== Exercise ==
Copying exactly, give the lines in the material below from the one with "This screenshot has height=408, width=373." to the one with "is (493, 1152).", ends included, and nothing besides.

== Data extracts ==
========

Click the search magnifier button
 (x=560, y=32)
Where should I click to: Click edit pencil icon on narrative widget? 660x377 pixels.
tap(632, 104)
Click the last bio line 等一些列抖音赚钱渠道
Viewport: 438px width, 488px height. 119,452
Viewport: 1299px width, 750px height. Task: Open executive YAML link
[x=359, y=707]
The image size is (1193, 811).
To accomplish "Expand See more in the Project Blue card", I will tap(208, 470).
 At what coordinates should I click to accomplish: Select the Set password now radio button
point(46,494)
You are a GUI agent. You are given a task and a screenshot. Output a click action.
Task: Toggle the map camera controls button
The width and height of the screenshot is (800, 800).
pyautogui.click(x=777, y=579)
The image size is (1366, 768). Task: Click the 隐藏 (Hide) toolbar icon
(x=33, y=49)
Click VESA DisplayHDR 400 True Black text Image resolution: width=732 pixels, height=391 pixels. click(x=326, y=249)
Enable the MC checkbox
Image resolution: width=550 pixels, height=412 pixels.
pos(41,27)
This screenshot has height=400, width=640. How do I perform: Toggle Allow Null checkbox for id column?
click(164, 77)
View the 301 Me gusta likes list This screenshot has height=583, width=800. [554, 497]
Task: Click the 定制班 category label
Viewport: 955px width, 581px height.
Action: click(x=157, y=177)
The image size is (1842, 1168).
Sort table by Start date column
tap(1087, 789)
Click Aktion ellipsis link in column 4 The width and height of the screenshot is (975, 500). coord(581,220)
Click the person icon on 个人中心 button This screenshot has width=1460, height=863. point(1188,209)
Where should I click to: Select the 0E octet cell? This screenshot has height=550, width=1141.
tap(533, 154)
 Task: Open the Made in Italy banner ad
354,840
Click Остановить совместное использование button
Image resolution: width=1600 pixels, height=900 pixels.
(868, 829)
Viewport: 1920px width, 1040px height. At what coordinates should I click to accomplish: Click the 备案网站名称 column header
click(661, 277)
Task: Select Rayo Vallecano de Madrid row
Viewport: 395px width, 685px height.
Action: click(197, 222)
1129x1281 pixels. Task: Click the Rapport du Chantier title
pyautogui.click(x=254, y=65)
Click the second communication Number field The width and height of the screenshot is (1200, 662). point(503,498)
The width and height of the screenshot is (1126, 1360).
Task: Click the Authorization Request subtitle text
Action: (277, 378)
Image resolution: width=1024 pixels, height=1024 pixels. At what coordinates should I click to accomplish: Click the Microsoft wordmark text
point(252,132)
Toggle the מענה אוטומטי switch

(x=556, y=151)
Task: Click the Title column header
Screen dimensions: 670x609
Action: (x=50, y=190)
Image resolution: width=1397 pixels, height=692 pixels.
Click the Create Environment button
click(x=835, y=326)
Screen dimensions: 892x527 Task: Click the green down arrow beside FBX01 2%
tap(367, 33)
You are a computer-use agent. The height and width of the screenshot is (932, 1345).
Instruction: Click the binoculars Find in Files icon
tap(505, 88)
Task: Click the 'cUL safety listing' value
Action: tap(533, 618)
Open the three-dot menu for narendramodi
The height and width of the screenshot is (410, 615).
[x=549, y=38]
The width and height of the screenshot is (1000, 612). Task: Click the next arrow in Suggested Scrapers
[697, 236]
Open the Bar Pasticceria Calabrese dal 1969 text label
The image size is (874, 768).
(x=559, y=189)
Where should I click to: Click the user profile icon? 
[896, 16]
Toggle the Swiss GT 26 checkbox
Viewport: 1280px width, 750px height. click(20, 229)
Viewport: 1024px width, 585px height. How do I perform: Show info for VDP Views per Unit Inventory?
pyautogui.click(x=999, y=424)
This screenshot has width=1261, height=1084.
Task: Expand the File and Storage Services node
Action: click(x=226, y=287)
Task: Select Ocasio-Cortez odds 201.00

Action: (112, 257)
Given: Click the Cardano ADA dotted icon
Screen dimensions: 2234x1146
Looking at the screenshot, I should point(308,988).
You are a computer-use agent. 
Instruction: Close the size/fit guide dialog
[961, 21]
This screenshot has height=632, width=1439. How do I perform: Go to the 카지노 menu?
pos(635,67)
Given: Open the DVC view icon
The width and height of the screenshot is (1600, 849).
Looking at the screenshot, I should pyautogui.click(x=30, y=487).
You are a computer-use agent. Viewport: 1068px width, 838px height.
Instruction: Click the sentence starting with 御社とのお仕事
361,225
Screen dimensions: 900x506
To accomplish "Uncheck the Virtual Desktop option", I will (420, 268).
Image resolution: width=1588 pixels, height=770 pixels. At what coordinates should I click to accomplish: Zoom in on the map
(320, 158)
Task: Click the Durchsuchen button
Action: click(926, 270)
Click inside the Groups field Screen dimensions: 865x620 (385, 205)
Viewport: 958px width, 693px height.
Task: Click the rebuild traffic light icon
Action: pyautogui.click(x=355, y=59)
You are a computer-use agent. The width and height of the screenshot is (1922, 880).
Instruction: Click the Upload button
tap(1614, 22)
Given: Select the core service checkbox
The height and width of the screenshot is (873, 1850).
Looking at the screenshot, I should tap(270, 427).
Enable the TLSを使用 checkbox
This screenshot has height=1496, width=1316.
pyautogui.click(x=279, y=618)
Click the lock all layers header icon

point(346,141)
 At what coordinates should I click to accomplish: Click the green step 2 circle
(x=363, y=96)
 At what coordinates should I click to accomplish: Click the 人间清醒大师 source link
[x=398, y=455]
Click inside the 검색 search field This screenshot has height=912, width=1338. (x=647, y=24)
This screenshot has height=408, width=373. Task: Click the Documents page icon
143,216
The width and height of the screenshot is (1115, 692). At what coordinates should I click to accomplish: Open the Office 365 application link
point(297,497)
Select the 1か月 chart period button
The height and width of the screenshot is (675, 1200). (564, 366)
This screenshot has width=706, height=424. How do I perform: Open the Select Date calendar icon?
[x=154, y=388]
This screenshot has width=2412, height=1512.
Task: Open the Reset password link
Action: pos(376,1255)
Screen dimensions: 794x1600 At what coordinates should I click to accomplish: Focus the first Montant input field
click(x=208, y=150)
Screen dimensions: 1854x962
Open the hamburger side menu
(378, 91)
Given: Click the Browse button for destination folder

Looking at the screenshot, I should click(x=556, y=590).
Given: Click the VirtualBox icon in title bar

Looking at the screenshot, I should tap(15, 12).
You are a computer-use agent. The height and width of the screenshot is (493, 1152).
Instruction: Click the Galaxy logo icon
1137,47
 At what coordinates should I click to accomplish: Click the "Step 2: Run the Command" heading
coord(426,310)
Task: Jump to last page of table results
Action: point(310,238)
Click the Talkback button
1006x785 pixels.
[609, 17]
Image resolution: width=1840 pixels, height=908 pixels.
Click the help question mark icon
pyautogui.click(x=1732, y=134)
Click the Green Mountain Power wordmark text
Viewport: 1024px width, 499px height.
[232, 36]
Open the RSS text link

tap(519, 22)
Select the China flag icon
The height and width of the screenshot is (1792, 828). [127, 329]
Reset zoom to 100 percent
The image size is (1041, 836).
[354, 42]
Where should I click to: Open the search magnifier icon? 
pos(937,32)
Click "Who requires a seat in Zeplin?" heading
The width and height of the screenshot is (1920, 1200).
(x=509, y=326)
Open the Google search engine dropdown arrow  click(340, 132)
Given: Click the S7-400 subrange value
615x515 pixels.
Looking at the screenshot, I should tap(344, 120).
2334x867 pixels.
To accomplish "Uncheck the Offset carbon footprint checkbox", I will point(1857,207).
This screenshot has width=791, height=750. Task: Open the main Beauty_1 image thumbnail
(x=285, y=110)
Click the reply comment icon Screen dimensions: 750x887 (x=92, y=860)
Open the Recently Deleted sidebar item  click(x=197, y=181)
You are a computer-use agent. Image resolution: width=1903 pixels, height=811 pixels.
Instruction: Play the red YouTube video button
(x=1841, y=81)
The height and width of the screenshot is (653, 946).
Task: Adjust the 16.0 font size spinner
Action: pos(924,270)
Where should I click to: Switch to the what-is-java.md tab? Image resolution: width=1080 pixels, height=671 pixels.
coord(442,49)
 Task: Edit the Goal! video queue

========

== Task solution ==
This screenshot has height=408, width=373. Task: Click the Documents page icon
143,216
The width and height of the screenshot is (1115, 692). At what coordinates should I click to accomplish: Open the Office 365 application link
point(297,497)
Select the 1か月 chart period button
The height and width of the screenshot is (675, 1200). (564, 366)
This screenshot has width=706, height=424. How do I perform: Open the Select Date calendar icon?
[x=154, y=388]
This screenshot has width=2412, height=1512.
Task: Open the Reset password link
Action: pos(376,1255)
Screen dimensions: 794x1600 At what coordinates should I click to accomplish: Focus the first Montant input field
click(x=208, y=150)
Screen dimensions: 1854x962
Open the hamburger side menu
(378, 91)
Given: Click the Browse button for destination folder

Looking at the screenshot, I should click(x=556, y=590).
Given: Click the VirtualBox icon in title bar

Looking at the screenshot, I should tap(15, 12).
You are a computer-use agent. The height and width of the screenshot is (493, 1152).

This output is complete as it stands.